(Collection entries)
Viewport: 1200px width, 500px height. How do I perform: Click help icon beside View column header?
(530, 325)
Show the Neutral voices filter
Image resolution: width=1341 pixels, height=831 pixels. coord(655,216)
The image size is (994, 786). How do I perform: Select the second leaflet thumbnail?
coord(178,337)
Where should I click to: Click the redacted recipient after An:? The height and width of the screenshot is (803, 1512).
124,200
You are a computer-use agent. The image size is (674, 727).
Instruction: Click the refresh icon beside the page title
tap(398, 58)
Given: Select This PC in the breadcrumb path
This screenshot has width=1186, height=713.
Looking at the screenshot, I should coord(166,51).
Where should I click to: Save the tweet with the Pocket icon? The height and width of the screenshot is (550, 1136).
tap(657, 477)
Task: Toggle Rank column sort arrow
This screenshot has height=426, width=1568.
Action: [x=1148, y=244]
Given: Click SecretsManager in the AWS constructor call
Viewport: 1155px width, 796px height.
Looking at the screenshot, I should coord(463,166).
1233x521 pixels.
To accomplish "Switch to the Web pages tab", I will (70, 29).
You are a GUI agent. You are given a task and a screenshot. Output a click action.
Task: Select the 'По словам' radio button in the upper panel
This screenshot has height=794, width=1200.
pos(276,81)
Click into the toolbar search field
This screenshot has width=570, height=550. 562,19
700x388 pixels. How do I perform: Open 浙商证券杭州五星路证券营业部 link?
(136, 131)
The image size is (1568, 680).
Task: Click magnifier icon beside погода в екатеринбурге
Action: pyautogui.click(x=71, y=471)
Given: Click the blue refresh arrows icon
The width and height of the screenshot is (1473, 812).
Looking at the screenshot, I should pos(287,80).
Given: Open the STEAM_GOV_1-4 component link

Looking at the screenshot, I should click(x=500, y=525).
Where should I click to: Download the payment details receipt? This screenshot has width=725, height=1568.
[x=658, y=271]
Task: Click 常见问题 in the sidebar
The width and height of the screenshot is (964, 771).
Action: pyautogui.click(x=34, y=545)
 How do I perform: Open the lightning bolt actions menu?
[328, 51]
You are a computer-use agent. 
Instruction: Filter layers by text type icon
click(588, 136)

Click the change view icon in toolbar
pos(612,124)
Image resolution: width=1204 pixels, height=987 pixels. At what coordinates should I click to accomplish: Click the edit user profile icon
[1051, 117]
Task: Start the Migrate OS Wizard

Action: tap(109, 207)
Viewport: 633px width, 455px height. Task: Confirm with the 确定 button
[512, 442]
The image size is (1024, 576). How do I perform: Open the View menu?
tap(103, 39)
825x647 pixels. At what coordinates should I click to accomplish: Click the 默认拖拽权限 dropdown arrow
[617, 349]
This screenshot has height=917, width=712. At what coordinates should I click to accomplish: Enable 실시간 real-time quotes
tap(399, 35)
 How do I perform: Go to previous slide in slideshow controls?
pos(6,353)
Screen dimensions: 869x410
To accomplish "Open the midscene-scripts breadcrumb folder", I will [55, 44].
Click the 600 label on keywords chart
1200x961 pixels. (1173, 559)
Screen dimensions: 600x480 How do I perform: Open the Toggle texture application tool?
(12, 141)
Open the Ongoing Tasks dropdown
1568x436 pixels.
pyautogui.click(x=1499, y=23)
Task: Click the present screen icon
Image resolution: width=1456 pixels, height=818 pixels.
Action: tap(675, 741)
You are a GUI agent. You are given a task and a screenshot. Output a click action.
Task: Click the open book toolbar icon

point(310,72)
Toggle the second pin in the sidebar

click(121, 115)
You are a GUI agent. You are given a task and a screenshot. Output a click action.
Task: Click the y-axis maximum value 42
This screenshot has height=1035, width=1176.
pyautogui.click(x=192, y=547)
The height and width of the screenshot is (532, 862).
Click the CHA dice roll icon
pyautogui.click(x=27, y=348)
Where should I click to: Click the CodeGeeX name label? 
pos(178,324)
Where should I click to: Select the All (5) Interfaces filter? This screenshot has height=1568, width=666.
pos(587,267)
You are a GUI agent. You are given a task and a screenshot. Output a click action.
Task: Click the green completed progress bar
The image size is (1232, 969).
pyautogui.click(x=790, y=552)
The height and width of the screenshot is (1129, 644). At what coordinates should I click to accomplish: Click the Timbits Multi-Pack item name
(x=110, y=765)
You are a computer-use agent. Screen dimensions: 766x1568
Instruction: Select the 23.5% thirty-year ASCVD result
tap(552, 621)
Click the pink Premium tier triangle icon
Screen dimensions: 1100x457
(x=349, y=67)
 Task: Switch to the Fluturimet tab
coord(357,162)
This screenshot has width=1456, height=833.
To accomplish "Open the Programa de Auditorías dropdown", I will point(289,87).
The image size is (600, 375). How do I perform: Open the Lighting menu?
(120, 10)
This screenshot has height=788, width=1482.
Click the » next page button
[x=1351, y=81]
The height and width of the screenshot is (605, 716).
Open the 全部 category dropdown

INSTRUCTIONS FOR THE TASK:
Every entry needs to be written out again, exactly as given.

RESULT OF THIS TASK:
Viewport: 1200px width, 500px height. How do I perform: Click help icon beside View column header?
(530, 325)
Show the Neutral voices filter
Image resolution: width=1341 pixels, height=831 pixels. coord(655,216)
The image size is (994, 786). How do I perform: Select the second leaflet thumbnail?
coord(178,337)
Where should I click to: Click the redacted recipient after An:? The height and width of the screenshot is (803, 1512).
124,200
You are a computer-use agent. The image size is (674, 727).
Instruction: Click the refresh icon beside the page title
tap(398, 58)
Given: Select This PC in the breadcrumb path
This screenshot has width=1186, height=713.
Looking at the screenshot, I should coord(166,51).
Where should I click to: Save the tweet with the Pocket icon? The height and width of the screenshot is (550, 1136).
tap(657, 477)
Task: Toggle Rank column sort arrow
This screenshot has height=426, width=1568.
Action: [x=1148, y=244]
Given: Click SecretsManager in the AWS constructor call
Viewport: 1155px width, 796px height.
Looking at the screenshot, I should coord(463,166).
1233x521 pixels.
To accomplish "Switch to the Web pages tab", I will (70, 29).
You are a GUI agent. You are given a task and a screenshot. Output a click action.
Task: Select the 'По словам' radio button in the upper panel
This screenshot has height=794, width=1200.
pos(276,81)
Click into the toolbar search field
This screenshot has width=570, height=550. 562,19
700x388 pixels. How do I perform: Open 浙商证券杭州五星路证券营业部 link?
(136, 131)
The image size is (1568, 680).
Task: Click magnifier icon beside погода в екатеринбурге
Action: pyautogui.click(x=71, y=471)
Given: Click the blue refresh arrows icon
The width and height of the screenshot is (1473, 812).
Looking at the screenshot, I should pos(287,80).
Given: Open the STEAM_GOV_1-4 component link

Looking at the screenshot, I should click(x=500, y=525).
Where should I click to: Download the payment details receipt? This screenshot has width=725, height=1568.
[x=658, y=271]
Task: Click 常见问题 in the sidebar
The width and height of the screenshot is (964, 771).
Action: pyautogui.click(x=34, y=545)
 How do I perform: Open the lightning bolt actions menu?
[328, 51]
You are a computer-use agent. 
Instruction: Filter layers by text type icon
click(588, 136)

Click the change view icon in toolbar
pos(612,124)
Image resolution: width=1204 pixels, height=987 pixels. At what coordinates should I click to accomplish: Click the edit user profile icon
[1051, 117]
Task: Start the Migrate OS Wizard

Action: tap(109, 207)
Viewport: 633px width, 455px height. Task: Confirm with the 确定 button
[512, 442]
The image size is (1024, 576). How do I perform: Open the View menu?
tap(103, 39)
825x647 pixels. At what coordinates should I click to accomplish: Click the 默认拖拽权限 dropdown arrow
[617, 349]
This screenshot has height=917, width=712. At what coordinates should I click to accomplish: Enable 실시간 real-time quotes
tap(399, 35)
 How do I perform: Go to previous slide in slideshow controls?
pos(6,353)
Screen dimensions: 869x410
To accomplish "Open the midscene-scripts breadcrumb folder", I will [55, 44].
Click the 600 label on keywords chart
1200x961 pixels. (1173, 559)
Screen dimensions: 600x480 How do I perform: Open the Toggle texture application tool?
(12, 141)
Open the Ongoing Tasks dropdown
1568x436 pixels.
pyautogui.click(x=1499, y=23)
Task: Click the present screen icon
Image resolution: width=1456 pixels, height=818 pixels.
Action: tap(675, 741)
You are a GUI agent. You are given a task and a screenshot. Output a click action.
Task: Click the open book toolbar icon

point(310,72)
Toggle the second pin in the sidebar

click(121, 115)
You are a GUI agent. You are given a task and a screenshot. Output a click action.
Task: Click the y-axis maximum value 42
This screenshot has height=1035, width=1176.
pyautogui.click(x=192, y=547)
The height and width of the screenshot is (532, 862).
Click the CHA dice roll icon
pyautogui.click(x=27, y=348)
Where should I click to: Click the CodeGeeX name label? 
pos(178,324)
Where should I click to: Select the All (5) Interfaces filter? This screenshot has height=1568, width=666.
pos(587,267)
You are a GUI agent. You are given a task and a screenshot. Output a click action.
Task: Click the green completed progress bar
The image size is (1232, 969).
pyautogui.click(x=790, y=552)
The height and width of the screenshot is (1129, 644). At what coordinates should I click to accomplish: Click the Timbits Multi-Pack item name
(x=110, y=765)
You are a computer-use agent. Screen dimensions: 766x1568
Instruction: Select the 23.5% thirty-year ASCVD result
tap(552, 621)
Click the pink Premium tier triangle icon
Screen dimensions: 1100x457
(x=349, y=67)
 Task: Switch to the Fluturimet tab
coord(357,162)
This screenshot has width=1456, height=833.
To accomplish "Open the Programa de Auditorías dropdown", I will point(289,87).
The image size is (600, 375). How do I perform: Open the Lighting menu?
(120, 10)
This screenshot has height=788, width=1482.
Click the » next page button
[x=1351, y=81]
The height and width of the screenshot is (605, 716).
Open the 全部 category dropdown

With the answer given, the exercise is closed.